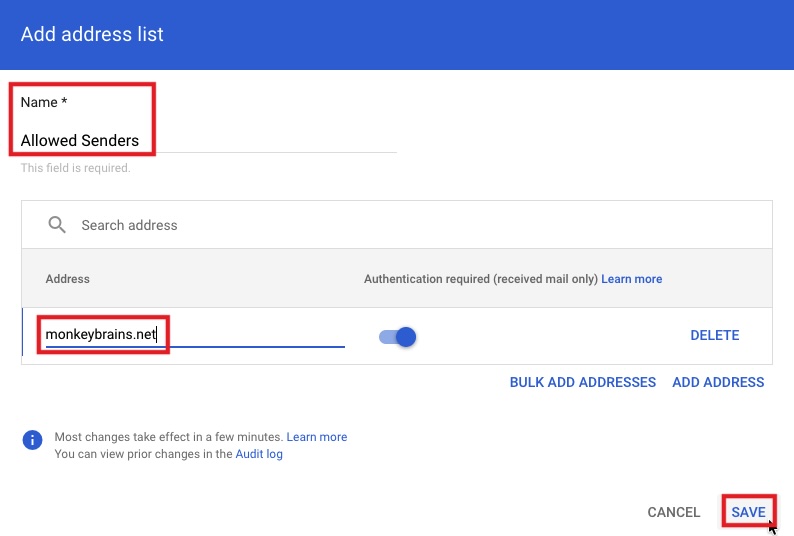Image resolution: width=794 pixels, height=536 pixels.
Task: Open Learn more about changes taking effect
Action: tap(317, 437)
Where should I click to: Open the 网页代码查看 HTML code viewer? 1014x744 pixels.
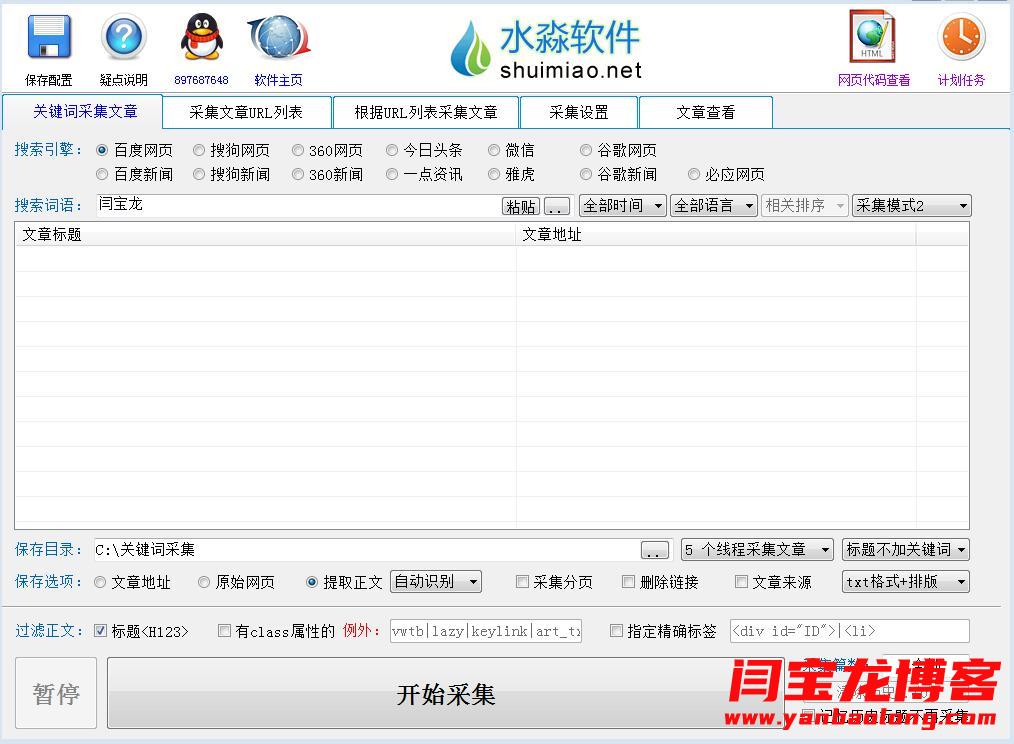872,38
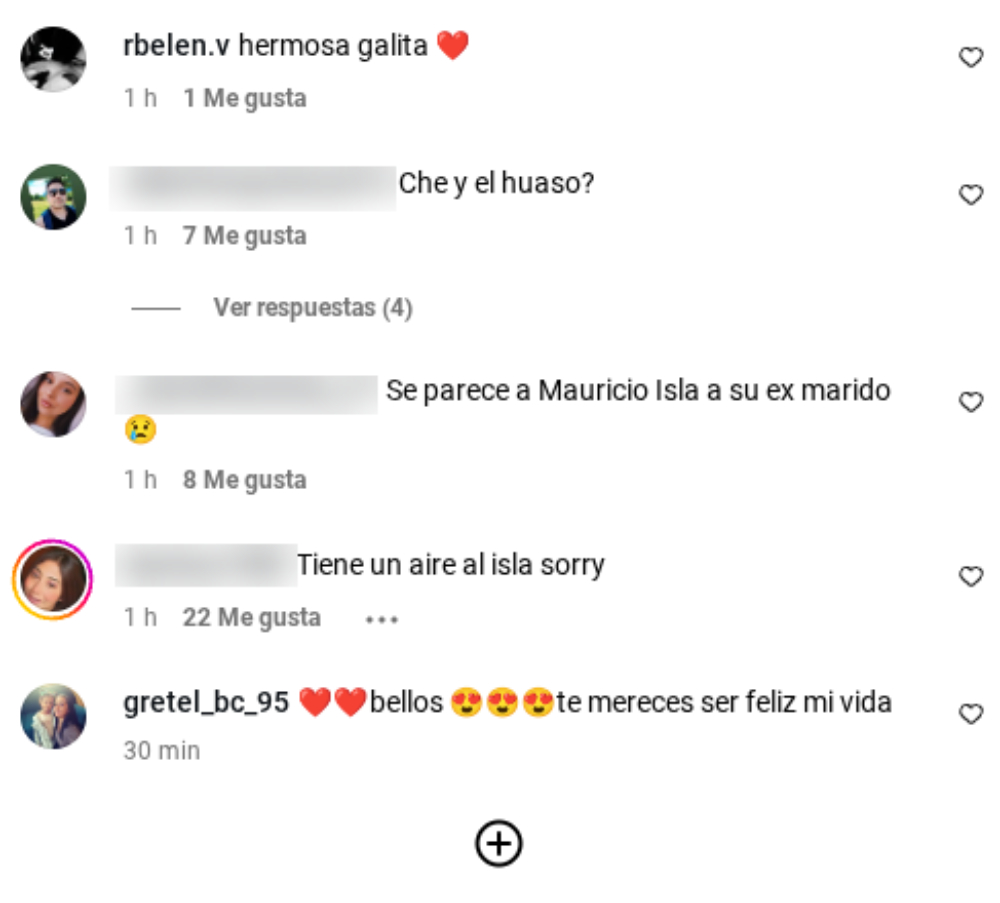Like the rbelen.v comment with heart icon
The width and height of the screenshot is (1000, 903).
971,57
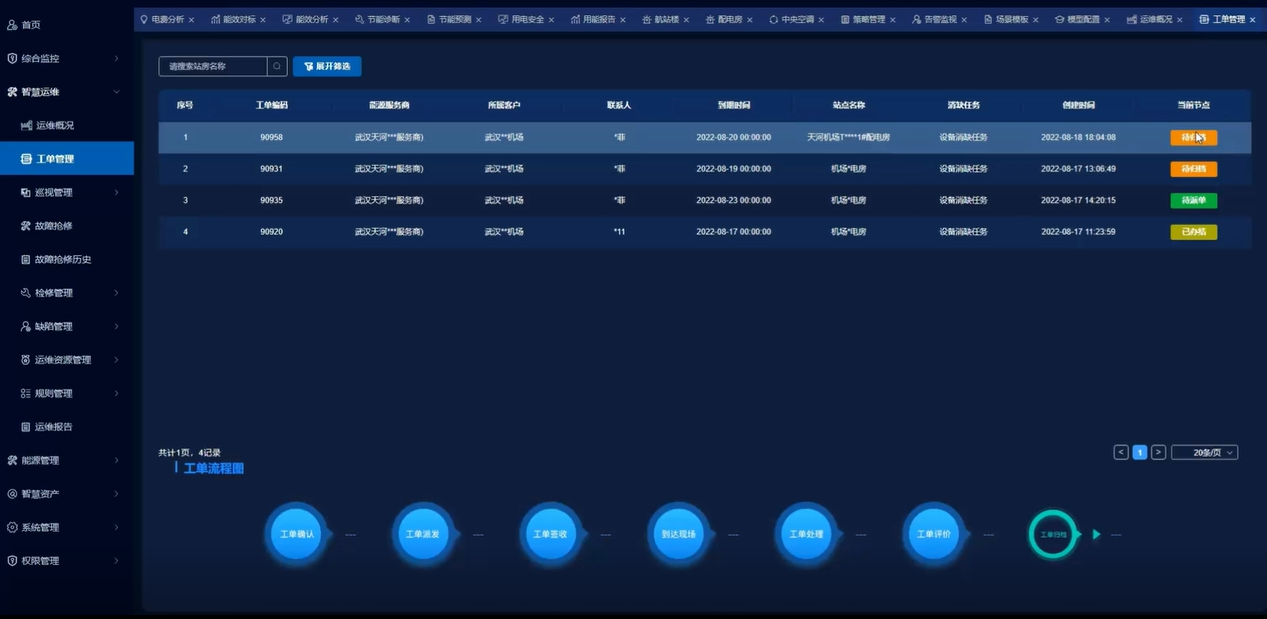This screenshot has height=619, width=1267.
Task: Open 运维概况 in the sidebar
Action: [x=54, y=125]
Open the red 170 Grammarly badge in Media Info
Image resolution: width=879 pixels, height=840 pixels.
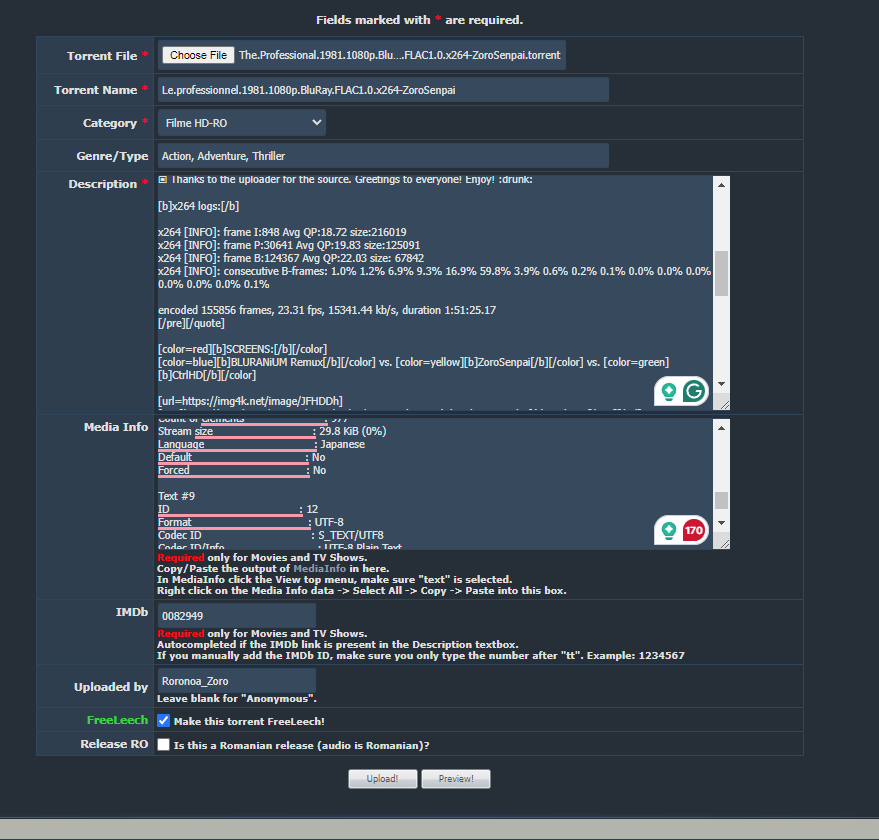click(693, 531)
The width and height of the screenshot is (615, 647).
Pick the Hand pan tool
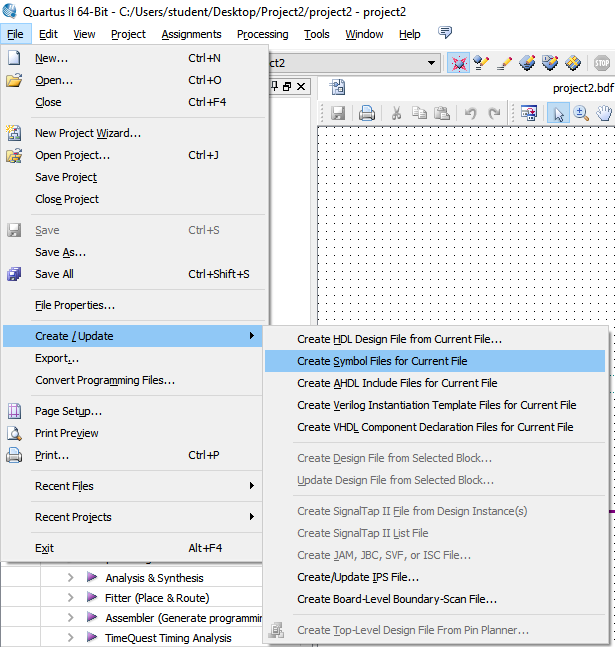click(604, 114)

> _Work order_
Can you quote exactly, and only, the lines from the one containing "Where should I" through the last line of the records above, keeping both ends and leaving out any pictures?

> _Reply_
Where should I click to: Open the 网页代码查看 HTML code viewer? 1014x744 pixels.
872,38
Like the rbelen.v comment with heart icon
The width and height of the screenshot is (1000, 903).
971,57
This screenshot has height=619, width=1267.
Task: Open 运维概况 in the sidebar
Action: [x=54, y=125]
Open the red 170 Grammarly badge in Media Info
Image resolution: width=879 pixels, height=840 pixels.
click(693, 531)
The width and height of the screenshot is (615, 647).
Pick the Hand pan tool
click(604, 114)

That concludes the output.